Ineffable, la pureté ne semble pas exister, pas même chez le saint, sinon comme idéal régulateur. Comme le conclut Colette dans son essai intitulé Le Pur et l’impur, « le mot pur ne m’a pas découvert son sens intelligible ». Le réel au contraire permet de dire l’impureté, des corps, des intentions, car il est le lieu par excellence du mélange, des compromis et des ambivalences, du devenir et de la corruption. Les jugements de pureté et d’impureté engagent ainsi tout un système symbolique dont les implications métaphysiques, philosophiques, morales, politiques et esthétiques doivent être questionnées, et qui, loin d’être considérés comme des objets immuables, doivent être historicisés.
Ce colloque de jeunes chercheurs se propose donc d’étudier les différentes constructions des notions de pureté et d’impureté en littérature, et selon un vaste spectre temporel, du Moyen Âge à nos jours.
Axes
La réflexion pourra s’articuler autour d’une ou plusieurs de ces problématiques :
- Figurations : Comment les textes représentent-ils le couple du pur et de l’impur ? Comment le pur et l’impur se donnent-ils à lire ou à voir ? Quelles sont les preuves qui permettent de conclure à l’un ou l’autre et comment s’y lient le corps et l’âme, le physique et le moral ? Une attention particulière pourra être portée aux représentations de figures archétypales de la pureté et/ou de l’impureté telles que les saints, les bâtards ou certaines minorités comme les juifs, les lépreux et les sorcières dans les littératures médiévales et modernes.
- Écriture : Comment les représentations de la souillure et d’une éventuelle purification informent-elles les structures et thèmes des récits du Moyen Âge à nos jours ? Est-il possible de noter des inflexions en fonction des périodes et des genres littéraires ? Ces représentations peuvent-elles se concevoir en dehors de l’anthropologie chrétienne de la chute et de la rédemption ? La référence chrétienne est-elle systématiquement engagée dans la pensée de cette dialectique de la souillure et de la purification ?
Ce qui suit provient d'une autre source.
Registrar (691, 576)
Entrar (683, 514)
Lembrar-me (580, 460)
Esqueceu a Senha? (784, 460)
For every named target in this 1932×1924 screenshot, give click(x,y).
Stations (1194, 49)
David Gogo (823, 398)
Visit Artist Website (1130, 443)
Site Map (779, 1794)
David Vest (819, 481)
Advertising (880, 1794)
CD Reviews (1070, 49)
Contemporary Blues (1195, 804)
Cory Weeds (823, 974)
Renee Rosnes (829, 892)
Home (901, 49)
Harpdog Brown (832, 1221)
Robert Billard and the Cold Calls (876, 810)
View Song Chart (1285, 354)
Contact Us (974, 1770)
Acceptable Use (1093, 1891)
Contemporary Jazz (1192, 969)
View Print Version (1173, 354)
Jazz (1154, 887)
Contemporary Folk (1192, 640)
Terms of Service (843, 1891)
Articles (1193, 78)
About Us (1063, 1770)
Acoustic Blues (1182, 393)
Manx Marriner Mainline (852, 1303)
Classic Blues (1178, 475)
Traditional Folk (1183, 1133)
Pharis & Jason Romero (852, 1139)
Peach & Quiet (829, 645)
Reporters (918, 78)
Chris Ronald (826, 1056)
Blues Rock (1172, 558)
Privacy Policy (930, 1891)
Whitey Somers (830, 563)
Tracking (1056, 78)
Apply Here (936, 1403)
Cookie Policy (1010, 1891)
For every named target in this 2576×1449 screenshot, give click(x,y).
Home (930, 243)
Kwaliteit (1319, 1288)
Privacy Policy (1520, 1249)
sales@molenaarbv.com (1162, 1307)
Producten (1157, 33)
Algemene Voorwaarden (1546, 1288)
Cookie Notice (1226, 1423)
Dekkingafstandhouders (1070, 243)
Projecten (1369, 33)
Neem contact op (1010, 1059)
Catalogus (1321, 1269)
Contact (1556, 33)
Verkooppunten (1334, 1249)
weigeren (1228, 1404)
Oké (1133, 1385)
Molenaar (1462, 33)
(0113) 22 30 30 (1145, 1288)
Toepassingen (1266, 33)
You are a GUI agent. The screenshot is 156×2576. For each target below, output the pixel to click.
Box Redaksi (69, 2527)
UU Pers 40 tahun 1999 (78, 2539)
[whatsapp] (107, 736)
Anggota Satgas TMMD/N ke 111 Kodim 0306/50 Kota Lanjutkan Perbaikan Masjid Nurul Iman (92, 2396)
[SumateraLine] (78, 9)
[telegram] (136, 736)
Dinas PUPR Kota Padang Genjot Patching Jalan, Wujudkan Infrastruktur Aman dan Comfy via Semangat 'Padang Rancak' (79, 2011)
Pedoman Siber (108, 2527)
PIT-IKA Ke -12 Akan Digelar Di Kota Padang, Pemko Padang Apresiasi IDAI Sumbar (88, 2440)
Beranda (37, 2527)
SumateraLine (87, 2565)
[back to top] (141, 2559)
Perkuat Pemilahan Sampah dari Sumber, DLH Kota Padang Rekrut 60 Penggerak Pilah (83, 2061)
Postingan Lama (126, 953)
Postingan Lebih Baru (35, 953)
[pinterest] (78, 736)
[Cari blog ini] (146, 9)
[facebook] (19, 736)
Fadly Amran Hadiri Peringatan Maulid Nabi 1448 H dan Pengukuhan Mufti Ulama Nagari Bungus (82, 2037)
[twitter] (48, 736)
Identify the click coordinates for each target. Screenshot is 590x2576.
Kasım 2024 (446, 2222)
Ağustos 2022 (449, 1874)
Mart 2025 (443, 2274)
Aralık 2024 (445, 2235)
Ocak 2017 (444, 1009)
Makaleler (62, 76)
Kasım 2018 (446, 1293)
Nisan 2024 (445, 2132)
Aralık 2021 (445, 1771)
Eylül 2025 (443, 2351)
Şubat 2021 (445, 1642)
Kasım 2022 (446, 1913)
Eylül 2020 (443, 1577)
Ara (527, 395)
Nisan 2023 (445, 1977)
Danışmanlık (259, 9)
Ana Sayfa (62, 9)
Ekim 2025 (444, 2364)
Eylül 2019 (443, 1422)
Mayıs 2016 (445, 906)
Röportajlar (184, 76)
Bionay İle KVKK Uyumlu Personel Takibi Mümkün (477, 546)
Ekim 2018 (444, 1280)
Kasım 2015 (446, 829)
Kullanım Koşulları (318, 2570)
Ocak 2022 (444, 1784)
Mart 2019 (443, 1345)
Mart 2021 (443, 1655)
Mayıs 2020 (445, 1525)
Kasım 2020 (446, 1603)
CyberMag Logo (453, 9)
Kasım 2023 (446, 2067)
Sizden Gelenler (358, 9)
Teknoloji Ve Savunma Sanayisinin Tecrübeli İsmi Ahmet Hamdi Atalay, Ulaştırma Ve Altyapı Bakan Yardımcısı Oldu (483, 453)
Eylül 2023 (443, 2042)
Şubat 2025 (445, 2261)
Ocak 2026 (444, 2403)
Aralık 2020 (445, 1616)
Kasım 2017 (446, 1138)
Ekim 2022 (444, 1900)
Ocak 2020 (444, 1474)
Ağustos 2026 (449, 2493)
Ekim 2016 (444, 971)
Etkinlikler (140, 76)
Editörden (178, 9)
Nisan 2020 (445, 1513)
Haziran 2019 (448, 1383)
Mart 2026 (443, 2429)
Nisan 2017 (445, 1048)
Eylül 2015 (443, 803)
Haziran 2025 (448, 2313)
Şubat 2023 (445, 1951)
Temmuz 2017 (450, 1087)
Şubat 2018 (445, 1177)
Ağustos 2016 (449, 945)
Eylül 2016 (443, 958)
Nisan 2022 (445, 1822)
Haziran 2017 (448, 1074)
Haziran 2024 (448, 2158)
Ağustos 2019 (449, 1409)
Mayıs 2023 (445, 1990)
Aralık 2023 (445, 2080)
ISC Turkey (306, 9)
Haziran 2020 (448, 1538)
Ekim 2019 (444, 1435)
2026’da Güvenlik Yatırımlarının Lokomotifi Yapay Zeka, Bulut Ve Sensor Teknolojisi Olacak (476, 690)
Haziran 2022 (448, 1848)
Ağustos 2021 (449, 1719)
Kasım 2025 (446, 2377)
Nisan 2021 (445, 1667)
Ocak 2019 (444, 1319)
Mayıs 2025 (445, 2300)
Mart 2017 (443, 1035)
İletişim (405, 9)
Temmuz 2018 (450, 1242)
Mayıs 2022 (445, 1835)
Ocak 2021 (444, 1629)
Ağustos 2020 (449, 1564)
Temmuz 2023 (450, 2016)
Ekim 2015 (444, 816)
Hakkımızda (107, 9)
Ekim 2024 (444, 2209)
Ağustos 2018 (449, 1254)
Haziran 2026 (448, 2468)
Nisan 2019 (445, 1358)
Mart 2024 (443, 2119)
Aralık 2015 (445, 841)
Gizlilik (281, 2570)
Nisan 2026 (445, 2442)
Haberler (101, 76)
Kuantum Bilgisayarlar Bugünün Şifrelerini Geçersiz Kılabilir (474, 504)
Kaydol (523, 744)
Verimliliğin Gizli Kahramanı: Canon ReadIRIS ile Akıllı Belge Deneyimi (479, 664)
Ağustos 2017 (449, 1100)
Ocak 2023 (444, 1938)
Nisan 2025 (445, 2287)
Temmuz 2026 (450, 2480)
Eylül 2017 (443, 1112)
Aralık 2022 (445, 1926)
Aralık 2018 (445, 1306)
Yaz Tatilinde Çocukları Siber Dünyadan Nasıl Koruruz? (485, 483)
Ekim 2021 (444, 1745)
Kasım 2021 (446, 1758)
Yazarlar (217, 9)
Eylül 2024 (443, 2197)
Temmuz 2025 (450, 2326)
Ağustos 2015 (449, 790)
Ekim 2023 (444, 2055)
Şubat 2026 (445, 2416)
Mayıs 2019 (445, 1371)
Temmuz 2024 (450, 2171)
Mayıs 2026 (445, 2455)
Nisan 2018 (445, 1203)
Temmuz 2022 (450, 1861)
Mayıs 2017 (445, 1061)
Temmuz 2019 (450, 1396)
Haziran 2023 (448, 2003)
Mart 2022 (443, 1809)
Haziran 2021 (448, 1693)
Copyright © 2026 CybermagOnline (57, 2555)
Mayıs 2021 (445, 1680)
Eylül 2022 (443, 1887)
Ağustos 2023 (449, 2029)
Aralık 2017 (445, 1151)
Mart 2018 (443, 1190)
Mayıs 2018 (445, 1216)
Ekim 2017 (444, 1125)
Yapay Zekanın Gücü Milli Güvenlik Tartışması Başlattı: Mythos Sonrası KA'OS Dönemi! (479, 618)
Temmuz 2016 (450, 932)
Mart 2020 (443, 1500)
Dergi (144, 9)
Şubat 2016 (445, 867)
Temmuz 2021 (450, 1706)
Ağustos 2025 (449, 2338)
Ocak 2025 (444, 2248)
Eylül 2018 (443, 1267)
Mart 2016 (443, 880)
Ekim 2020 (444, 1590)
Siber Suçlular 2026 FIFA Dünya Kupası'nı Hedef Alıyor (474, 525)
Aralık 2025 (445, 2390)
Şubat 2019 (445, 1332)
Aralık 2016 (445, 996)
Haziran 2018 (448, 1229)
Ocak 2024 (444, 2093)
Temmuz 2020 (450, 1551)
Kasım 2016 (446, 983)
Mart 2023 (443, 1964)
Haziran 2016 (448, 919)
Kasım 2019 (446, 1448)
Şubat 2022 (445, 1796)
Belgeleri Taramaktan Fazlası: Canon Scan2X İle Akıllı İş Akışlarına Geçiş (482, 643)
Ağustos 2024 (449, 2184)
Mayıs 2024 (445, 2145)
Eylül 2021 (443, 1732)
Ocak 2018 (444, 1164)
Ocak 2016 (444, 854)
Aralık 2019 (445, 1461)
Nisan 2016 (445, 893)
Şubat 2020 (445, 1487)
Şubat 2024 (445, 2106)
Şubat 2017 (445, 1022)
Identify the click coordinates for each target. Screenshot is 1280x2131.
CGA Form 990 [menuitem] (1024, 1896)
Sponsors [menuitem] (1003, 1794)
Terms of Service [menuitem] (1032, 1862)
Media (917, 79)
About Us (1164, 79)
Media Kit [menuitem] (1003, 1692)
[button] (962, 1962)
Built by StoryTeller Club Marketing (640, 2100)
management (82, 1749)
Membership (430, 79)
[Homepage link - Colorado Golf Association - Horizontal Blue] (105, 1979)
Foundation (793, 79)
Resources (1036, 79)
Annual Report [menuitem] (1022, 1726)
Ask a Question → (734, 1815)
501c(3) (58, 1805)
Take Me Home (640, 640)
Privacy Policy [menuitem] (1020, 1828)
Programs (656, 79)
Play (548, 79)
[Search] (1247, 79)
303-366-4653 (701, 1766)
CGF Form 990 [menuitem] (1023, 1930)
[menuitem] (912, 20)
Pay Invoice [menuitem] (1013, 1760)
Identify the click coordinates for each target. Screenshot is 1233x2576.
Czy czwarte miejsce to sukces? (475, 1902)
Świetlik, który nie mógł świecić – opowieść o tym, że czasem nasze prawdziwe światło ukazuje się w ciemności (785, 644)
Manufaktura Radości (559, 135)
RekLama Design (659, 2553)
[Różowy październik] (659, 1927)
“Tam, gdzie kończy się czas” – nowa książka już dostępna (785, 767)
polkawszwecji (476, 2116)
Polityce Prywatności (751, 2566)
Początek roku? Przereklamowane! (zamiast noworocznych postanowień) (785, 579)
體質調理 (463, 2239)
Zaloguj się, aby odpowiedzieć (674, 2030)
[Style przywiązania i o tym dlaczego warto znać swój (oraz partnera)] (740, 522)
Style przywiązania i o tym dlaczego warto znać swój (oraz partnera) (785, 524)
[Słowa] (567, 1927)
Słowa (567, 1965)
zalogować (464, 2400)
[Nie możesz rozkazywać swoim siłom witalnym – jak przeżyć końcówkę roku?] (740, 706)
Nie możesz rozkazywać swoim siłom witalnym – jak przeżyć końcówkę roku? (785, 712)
- Enjeux politiques et polémiques : les discours sur la pureté et l’impureté sont loin de se limiter à la stricte sphère spirituelle, ils irriguent les représentations sociales et les discours politiques et polémiques, qu’il s’agisse de la pureté du sang en régime monarchique, ou de celle de la race à partir du XIXe, en passant par la construction du « sang impur » des ennemis de la Nation qu’invite à combattre La Marseillaise. On pourra donc se demander comment les textes font de la pureté un usage polémique voire pamphlétaire, et comment le couple du pur et de l’impur est réinvesti en fonction des différents contextes politiques et/religieux propres à chaque époque.
- Symbolique et représentations : le pur et l’impur se déclinent plus largement dans quasiment tous les domaines de l’existence humaine. Comme l’a montré Mary Douglas, ces concepts impliquent une méditation générale « sur le rapport de l’ordre au désordre, de l’être au non-être, de la forme au manque de forme, de la vie à la mort »[1]. Ce caractère général explique le facile déplacement de ces concepts dans des domaines divers de l’expérience humaine. Cette faculté d’adaptation et sa mise en texte pourront faire l’objet de questionnements. Jusqu’où peuvent se propager les concepts du pur et de l’impur, et comment s’entrecroisent-ils avec d’autres couples conceptuels comme le propre et le sale ? Comment les textes jouent-ils de ces déplacements et sous quelles formes métaphoriques peuvent se retrouver le pur et l’impur ? Comment s’entrecroisent alors différents discours de savoir et/ou de croyance, tels que la théologie, les discours médicaux et les discours moraux autour d’objets variés que la qualification de purs ou d’impurs invite à considérer sous un jour nouveau ?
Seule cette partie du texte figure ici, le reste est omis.